▼

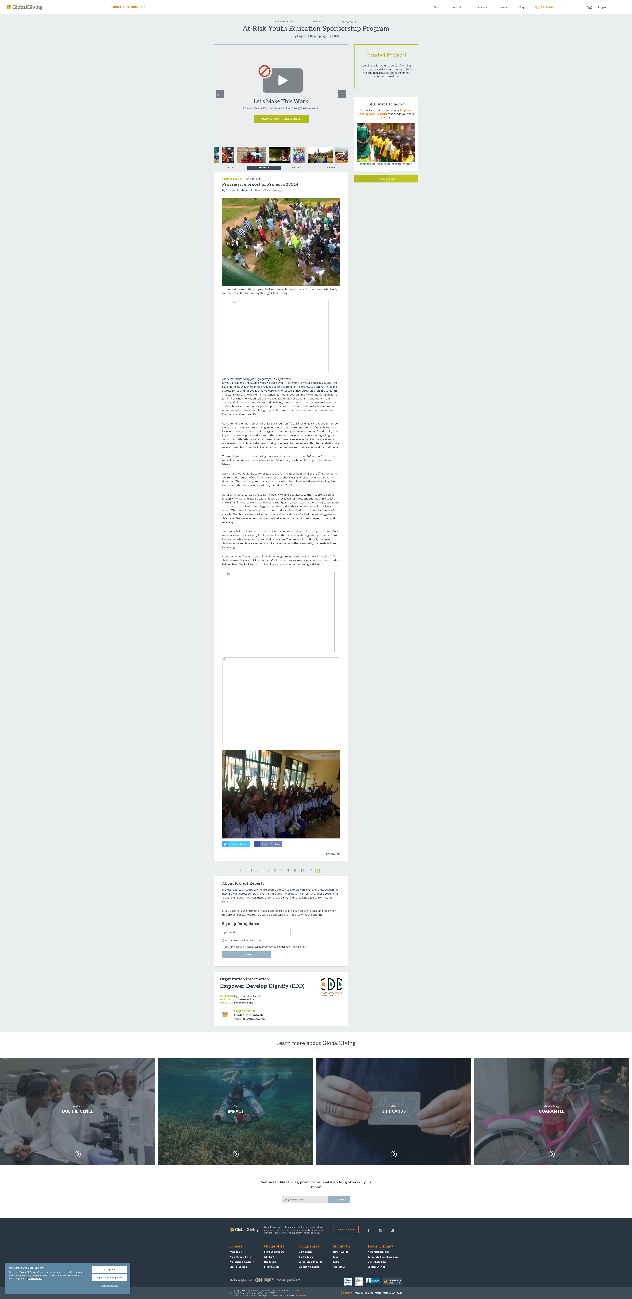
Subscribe (339, 1199)
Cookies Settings (109, 1285)
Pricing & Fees (271, 1266)
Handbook (270, 1261)
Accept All (109, 1269)
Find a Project (386, 178)
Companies (480, 7)
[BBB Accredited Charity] (374, 1281)
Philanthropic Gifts (240, 1256)
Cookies (368, 1293)
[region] (67, 1278)
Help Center (346, 1229)
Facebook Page (243, 1002)
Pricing (387, 1293)
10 (302, 870)
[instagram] (380, 1230)
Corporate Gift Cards (310, 1261)
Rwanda (317, 21)
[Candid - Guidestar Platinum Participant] (360, 1281)
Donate (128, 7)
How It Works (340, 1251)
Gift (547, 7)
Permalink (333, 854)
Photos (297, 167)
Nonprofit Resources (379, 1251)
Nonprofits (457, 7)
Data (399, 1293)
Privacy (359, 1293)
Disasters (503, 7)
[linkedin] (392, 1230)
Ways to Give (237, 1251)
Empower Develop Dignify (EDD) (318, 36)
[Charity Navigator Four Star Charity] (349, 1281)
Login (602, 7)
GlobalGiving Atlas (309, 1266)
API (393, 1293)
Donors (236, 1246)
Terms (377, 1293)
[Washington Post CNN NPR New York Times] (273, 1281)
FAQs (336, 1261)
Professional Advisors (242, 1261)
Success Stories (376, 1266)
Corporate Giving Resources (383, 1256)
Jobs (335, 1256)
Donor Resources (377, 1261)
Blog (521, 7)
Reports (264, 167)
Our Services (305, 1251)
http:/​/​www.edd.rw (243, 999)
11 (311, 870)
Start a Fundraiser (240, 1266)
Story (230, 167)
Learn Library (380, 1246)
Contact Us (339, 1266)
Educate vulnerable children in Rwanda (386, 163)
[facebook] (368, 1230)
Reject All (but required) (109, 1277)
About (437, 7)
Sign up (246, 954)
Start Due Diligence (275, 1251)
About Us (342, 1246)
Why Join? (269, 1256)
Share (331, 167)
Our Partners (306, 1256)
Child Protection (284, 21)
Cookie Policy (35, 1278)
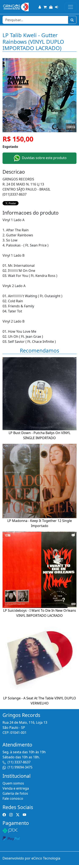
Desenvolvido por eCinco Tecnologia (31, 858)
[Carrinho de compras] (45, 7)
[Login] (56, 7)
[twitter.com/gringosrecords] (17, 814)
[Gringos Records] (16, 7)
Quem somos (13, 783)
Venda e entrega (16, 788)
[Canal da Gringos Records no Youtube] (24, 814)
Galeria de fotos (15, 793)
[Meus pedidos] (50, 7)
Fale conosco (13, 798)
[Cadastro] (40, 7)
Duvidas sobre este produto (44, 157)
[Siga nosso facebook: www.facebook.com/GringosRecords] (4, 814)
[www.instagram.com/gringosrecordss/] (11, 814)
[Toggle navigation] (70, 7)
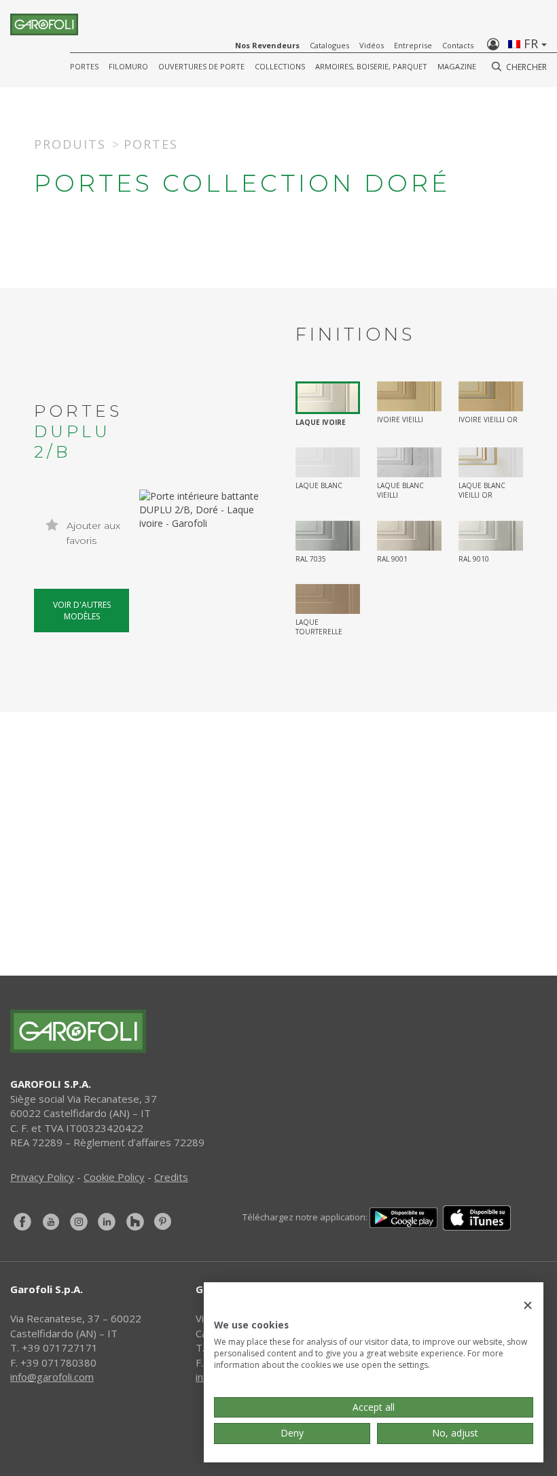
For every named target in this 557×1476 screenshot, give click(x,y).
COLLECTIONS (280, 66)
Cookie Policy (114, 1177)
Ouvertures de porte (201, 66)
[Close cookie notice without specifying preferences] (527, 1305)
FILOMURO (128, 66)
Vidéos (371, 45)
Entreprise (413, 45)
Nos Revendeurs (267, 45)
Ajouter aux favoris (92, 533)
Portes (84, 66)
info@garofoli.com (52, 1377)
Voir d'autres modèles (82, 610)
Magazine (456, 66)
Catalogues (329, 45)
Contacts (457, 45)
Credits (171, 1177)
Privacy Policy (42, 1177)
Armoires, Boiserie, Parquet (371, 66)
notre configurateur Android (294, 948)
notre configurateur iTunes (294, 901)
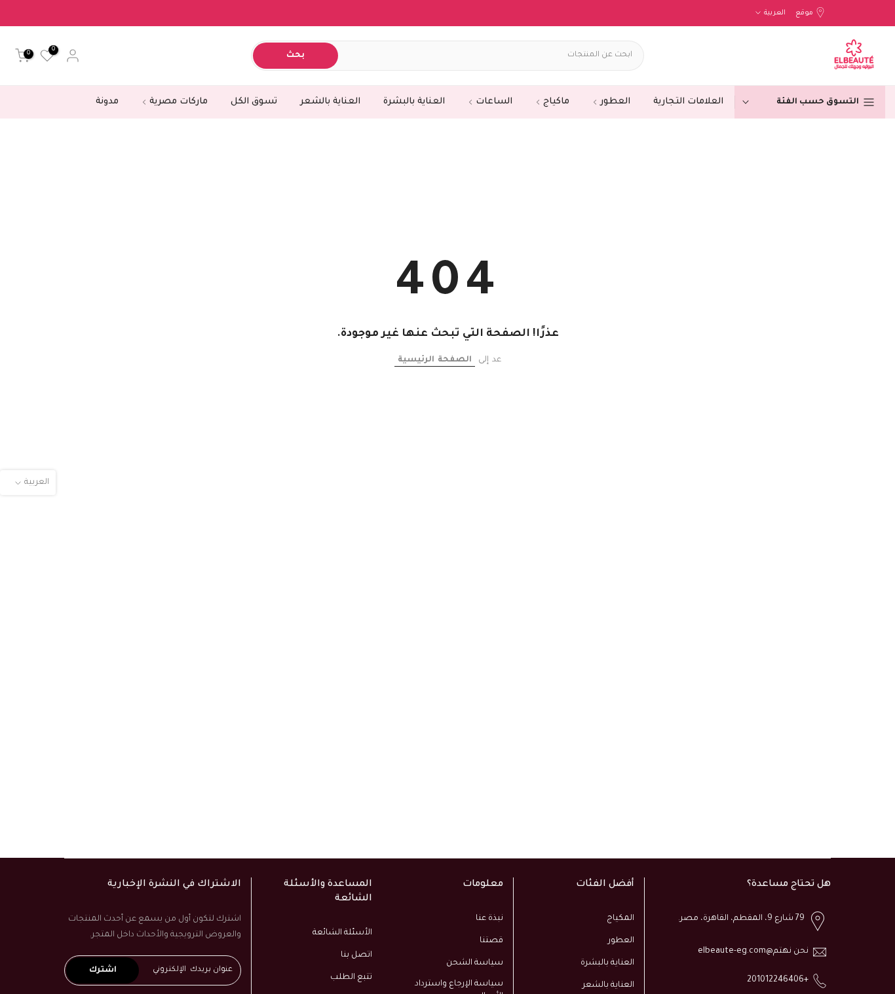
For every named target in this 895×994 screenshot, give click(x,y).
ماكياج (556, 102)
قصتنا (491, 941)
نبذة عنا (489, 918)
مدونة (107, 102)
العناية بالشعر (330, 102)
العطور (615, 102)
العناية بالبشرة (414, 102)
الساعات (494, 102)
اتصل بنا (356, 955)
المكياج (620, 918)
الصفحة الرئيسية (435, 360)
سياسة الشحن (474, 963)
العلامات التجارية (688, 102)
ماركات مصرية (178, 102)
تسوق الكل (254, 102)
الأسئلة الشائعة (342, 933)
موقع (804, 13)
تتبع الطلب (351, 977)
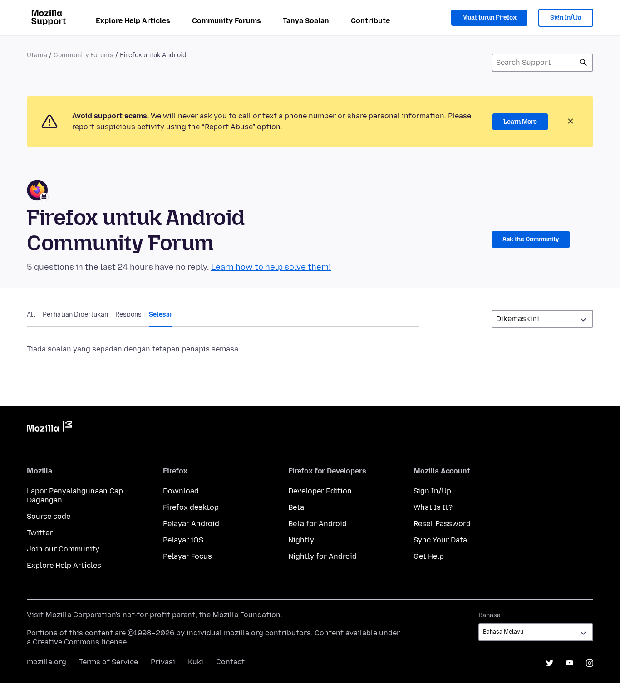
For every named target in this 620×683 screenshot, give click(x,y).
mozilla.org (46, 662)
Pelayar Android (191, 523)
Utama (37, 55)
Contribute (370, 20)
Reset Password (442, 523)
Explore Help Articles (133, 20)
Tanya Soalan (306, 20)
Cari (583, 62)
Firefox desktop (191, 507)
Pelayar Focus (187, 556)
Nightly (301, 540)
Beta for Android (317, 523)
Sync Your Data (440, 540)
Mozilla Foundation (246, 614)
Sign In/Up (565, 17)
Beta (296, 507)
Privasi (163, 662)
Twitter (40, 532)
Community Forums (226, 20)
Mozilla (49, 428)
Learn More (520, 122)
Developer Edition (320, 491)
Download (181, 491)
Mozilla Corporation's (83, 614)
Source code (48, 516)
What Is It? (433, 507)
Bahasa (489, 615)
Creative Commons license (80, 642)
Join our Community (63, 549)
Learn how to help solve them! (271, 267)
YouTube (569, 663)
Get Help (428, 556)
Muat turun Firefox (489, 17)
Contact (230, 662)
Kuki (195, 662)
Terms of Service (108, 662)
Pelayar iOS (183, 540)
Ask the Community (530, 239)
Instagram (589, 663)
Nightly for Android (322, 556)
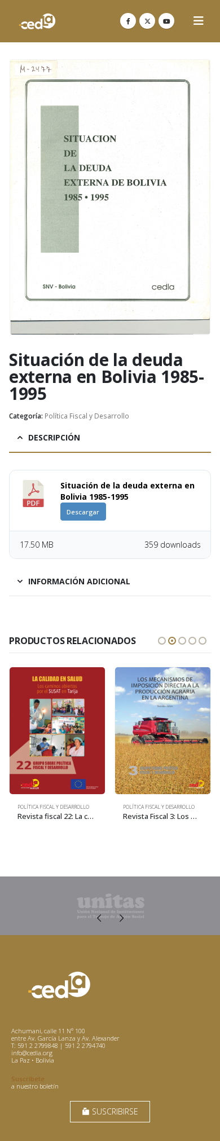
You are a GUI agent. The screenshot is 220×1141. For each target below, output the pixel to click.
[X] (147, 21)
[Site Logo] (37, 21)
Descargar (83, 512)
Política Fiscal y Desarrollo (87, 416)
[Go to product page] (57, 730)
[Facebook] (128, 21)
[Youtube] (166, 21)
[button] (198, 20)
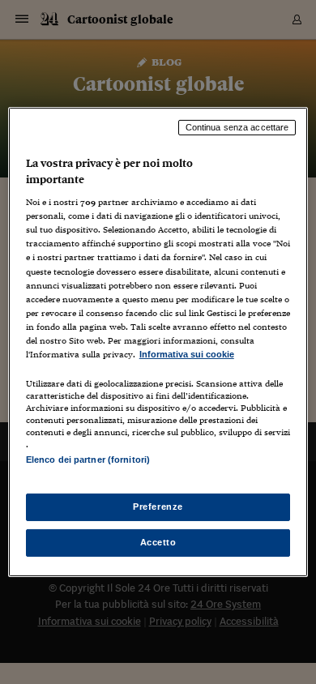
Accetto (158, 542)
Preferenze (158, 506)
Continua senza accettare (237, 127)
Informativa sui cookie (186, 354)
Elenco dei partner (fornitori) (88, 459)
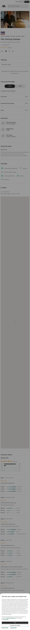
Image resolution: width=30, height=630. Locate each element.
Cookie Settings (15, 625)
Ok (15, 622)
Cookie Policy (13, 627)
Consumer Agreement (11, 618)
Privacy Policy (5, 619)
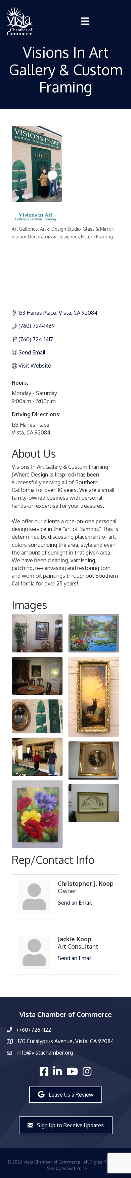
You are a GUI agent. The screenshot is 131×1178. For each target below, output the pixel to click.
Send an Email (75, 902)
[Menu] (85, 21)
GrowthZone (74, 1168)
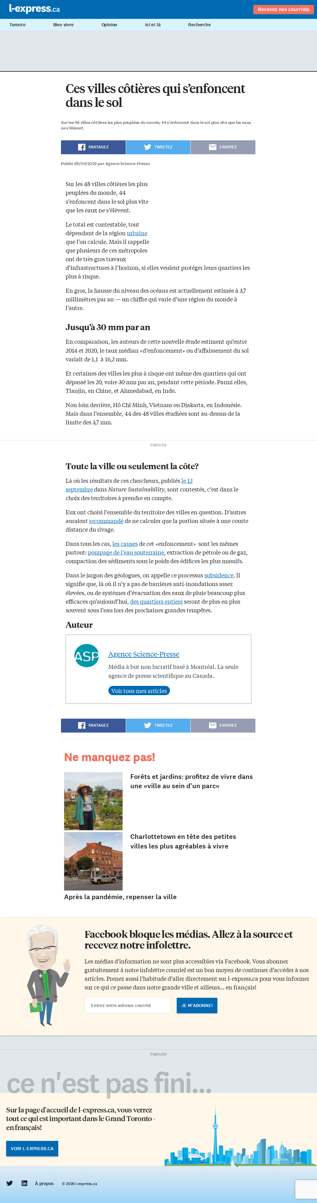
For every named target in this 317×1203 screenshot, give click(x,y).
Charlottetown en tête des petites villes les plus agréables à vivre (183, 841)
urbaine (137, 233)
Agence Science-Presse (143, 653)
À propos (44, 1183)
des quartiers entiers (156, 601)
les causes (125, 543)
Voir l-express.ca (32, 1149)
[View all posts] (139, 690)
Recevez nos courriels (283, 9)
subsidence (218, 575)
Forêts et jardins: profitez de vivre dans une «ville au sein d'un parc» (191, 781)
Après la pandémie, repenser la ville (120, 896)
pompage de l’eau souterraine (126, 552)
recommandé (106, 520)
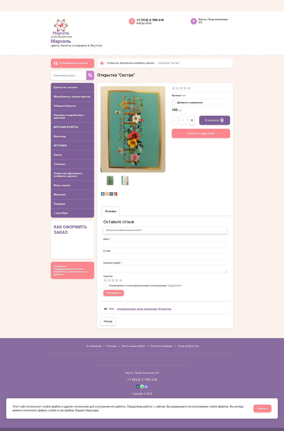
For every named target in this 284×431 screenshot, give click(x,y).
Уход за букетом (188, 346)
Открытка (164, 308)
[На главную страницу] (61, 28)
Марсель (61, 41)
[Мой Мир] (111, 194)
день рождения (147, 308)
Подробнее (174, 285)
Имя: (107, 239)
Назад (108, 321)
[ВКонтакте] (103, 194)
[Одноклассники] (107, 194)
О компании (93, 346)
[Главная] (103, 64)
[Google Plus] (115, 194)
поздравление (126, 308)
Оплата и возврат (161, 346)
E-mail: (107, 250)
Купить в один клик (201, 133)
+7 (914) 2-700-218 (150, 20)
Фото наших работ (133, 346)
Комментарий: (112, 262)
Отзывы (111, 346)
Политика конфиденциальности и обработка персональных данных (70, 270)
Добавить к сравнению (190, 102)
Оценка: (108, 276)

▲

• _WHAT TO PRODUCE_:
Return every entry above verbatim, leaving out the pictures.

• _FULL ANSWER_:
Subscribe (339, 1199)
Cookies Settings (109, 1285)
Pricing & Fees (271, 1266)
Handbook (270, 1261)
Accept All (109, 1269)
Find a Project (386, 178)
Companies (480, 7)
[BBB Accredited Charity] (374, 1281)
Philanthropic Gifts (240, 1256)
Cookies (368, 1293)
[region] (67, 1278)
Help Center (346, 1229)
Facebook Page (243, 1002)
Pricing (387, 1293)
10 (302, 870)
[instagram] (380, 1230)
Corporate Gift Cards (310, 1261)
Rwanda (317, 21)
[Candid - Guidestar Platinum Participant] (360, 1281)
Donate (128, 7)
How It Works (340, 1251)
Gift (547, 7)
Permalink (333, 854)
Photos (297, 167)
Nonprofit Resources (379, 1251)
Nonprofits (457, 7)
Data (399, 1293)
Privacy (359, 1293)
Disasters (503, 7)
[linkedin] (392, 1230)
Ways to Give (237, 1251)
Empower Develop Dignify (EDD) (318, 36)
[Charity Navigator Four Star Charity] (349, 1281)
Login (602, 7)
GlobalGiving Atlas (309, 1266)
API (393, 1293)
Donors (236, 1246)
Terms (377, 1293)
[Washington Post CNN NPR New York Times] (273, 1281)
FAQs (336, 1261)
Professional Advisors (242, 1261)
Success Stories (376, 1266)
Corporate Giving Resources (383, 1256)
Jobs (335, 1256)
Donor Resources (377, 1261)
Blog (521, 7)
Reports (264, 167)
Our Services (305, 1251)
http:/​/​www.edd.rw (243, 999)
11 (311, 870)
Start a Fundraiser (240, 1266)
Story (230, 167)
Learn Library (380, 1246)
Contact Us (339, 1266)
Educate vulnerable children in Rwanda (386, 163)
[facebook] (368, 1230)
Reject All (but required) (109, 1277)
About (437, 7)
Sign up (246, 954)
Start Due Diligence (275, 1251)
About Us (342, 1246)
Why Join? (269, 1256)
Share (331, 167)
Our Partners (306, 1256)
Child Protection (284, 21)
Cookie Policy (35, 1278)
Desenvolvido por eCinco Tecnologia (31, 858)
[Carrinho de compras] (45, 7)
[Login] (56, 7)
[twitter.com/gringosrecords] (17, 814)
[Gringos Records] (16, 7)
Quem somos (13, 783)
Venda e entrega (16, 788)
[Canal da Gringos Records no Youtube] (24, 814)
Galeria de fotos (15, 793)
[Meus pedidos] (50, 7)
Fale conosco (13, 798)
[Cadastro] (40, 7)
Duvidas sobre este produto (44, 157)
[Siga nosso facebook: www.facebook.com/GringosRecords] (4, 814)
[www.instagram.com/gringosrecordss/] (11, 814)
[Toggle navigation] (70, 7)
For every named target in this 557×1476 screenshot, give click(x,y).
COLLECTIONS (280, 66)
Cookie Policy (114, 1177)
Ouvertures de porte (201, 66)
[Close cookie notice without specifying preferences] (527, 1305)
FILOMURO (128, 66)
Vidéos (371, 45)
Entreprise (413, 45)
Nos Revendeurs (267, 45)
Ajouter aux favoris (92, 533)
Portes (84, 66)
info@garofoli.com (52, 1377)
Voir d'autres modèles (82, 610)
Magazine (456, 66)
Catalogues (329, 45)
Contacts (457, 45)
Credits (171, 1177)
Privacy Policy (42, 1177)
Armoires, Boiserie, Parquet (371, 66)
notre configurateur Android (294, 948)
notre configurateur iTunes (294, 901)
For every named target in this 895×994 screenshot, give click(x,y).
ماكياج (556, 102)
قصتنا (491, 941)
نبذة عنا (489, 918)
مدونة (107, 102)
العناية بالشعر (330, 102)
العطور (615, 102)
العناية بالبشرة (414, 102)
الساعات (494, 102)
اتصل بنا (356, 955)
المكياج (620, 918)
الصفحة الرئيسية (435, 360)
سياسة الشحن (474, 963)
العلامات التجارية (688, 102)
ماركات مصرية (178, 102)
تسوق الكل (254, 102)
الأسئلة الشائعة (342, 933)
موقع (804, 13)
تتبع الطلب (351, 977)
For every named target in this 620×683 screenshot, give click(x,y).
mozilla.org (46, 662)
Pelayar Android (191, 523)
Utama (37, 55)
Contribute (370, 20)
Reset Password (442, 523)
Explore Help Articles (133, 20)
Tanya Soalan (306, 20)
Cari (583, 62)
Firefox desktop (191, 507)
Pelayar Focus (187, 556)
Nightly (301, 540)
Beta for Android (317, 523)
Sync Your Data (440, 540)
Mozilla Foundation (246, 614)
Sign In/Up (565, 17)
Beta (296, 507)
Privasi (163, 662)
Twitter (40, 532)
Community Forums (226, 20)
Mozilla (49, 428)
Learn More (520, 122)
Developer Edition (320, 491)
Download (181, 491)
Mozilla Corporation's (83, 614)
Source code (48, 516)
What Is It? (433, 507)
Bahasa (489, 615)
Creative Commons license (80, 642)
Join our Community (63, 549)
Learn how to help solve them! (271, 267)
YouTube (569, 663)
Get Help (428, 556)
Muat turun Firefox (489, 17)
Contact (230, 662)
Kuki (195, 662)
Terms of Service (108, 662)
Pelayar iOS (183, 540)
Ask the Community (530, 239)
Instagram (589, 663)
Nightly for Android (322, 556)
You are a GUI agent. The screenshot is 220×1141. For each target below, output the pixel to click.
[X] (147, 21)
[Site Logo] (37, 21)
Descargar (83, 512)
Política Fiscal y Desarrollo (87, 416)
[Go to product page] (57, 730)
[Facebook] (128, 21)
[Youtube] (166, 21)
[button] (198, 20)
Accetto (158, 542)
Preferenze (158, 506)
Continua senza accettare (237, 127)
Informativa sui cookie (186, 354)
Elenco dei partner (fornitori) (88, 459)
Image resolution: width=30, height=630. Locate each element.
Cookie Settings (15, 625)
Ok (15, 622)
Cookie Policy (13, 627)
Consumer Agreement (11, 618)
Privacy Policy (5, 619)
You are a GUI agent. The screenshot is 131×1178. For each target below, output the pixel to click.
Send an Email (75, 902)
[Menu] (85, 21)
GrowthZone (74, 1168)
For every named target in this 317×1203 screenshot, give click(x,y).
Charlottetown en tête des petites villes les plus agréables à vivre (183, 841)
urbaine (137, 233)
Agence Science-Presse (143, 653)
À propos (44, 1183)
des quartiers entiers (156, 601)
les causes (125, 543)
Voir l-express.ca (32, 1149)
[View all posts] (139, 690)
Recevez nos courriels (283, 9)
subsidence (218, 575)
Forêts et jardins: profitez de vivre dans une «ville au sein d'un parc» (191, 781)
Après la pandémie, repenser la ville (120, 896)
pompage de l’eau souterraine (126, 552)
recommandé (106, 520)
For every named target in this 284×431 screenshot, give click(x,y).
Уход за букетом (188, 346)
Открытка (164, 308)
[На главную страницу] (61, 28)
Марсель (61, 41)
[Мой Мир] (111, 194)
день рождения (147, 308)
Подробнее (174, 285)
Имя: (107, 239)
Назад (108, 321)
[ВКонтакте] (103, 194)
[Одноклассники] (107, 194)
О компании (93, 346)
[Главная] (103, 64)
[Google Plus] (115, 194)
поздравление (126, 308)
Оплата и возврат (161, 346)
E-mail: (107, 250)
Купить в один клик (201, 133)
+7 (914) 2-700-218 (150, 20)
Фото наших работ (133, 346)
Комментарий: (112, 262)
Отзывы (111, 346)
Политика конфиденциальности и обработка персональных данных (70, 270)
Добавить к сравнению (190, 102)
Оценка: (108, 276)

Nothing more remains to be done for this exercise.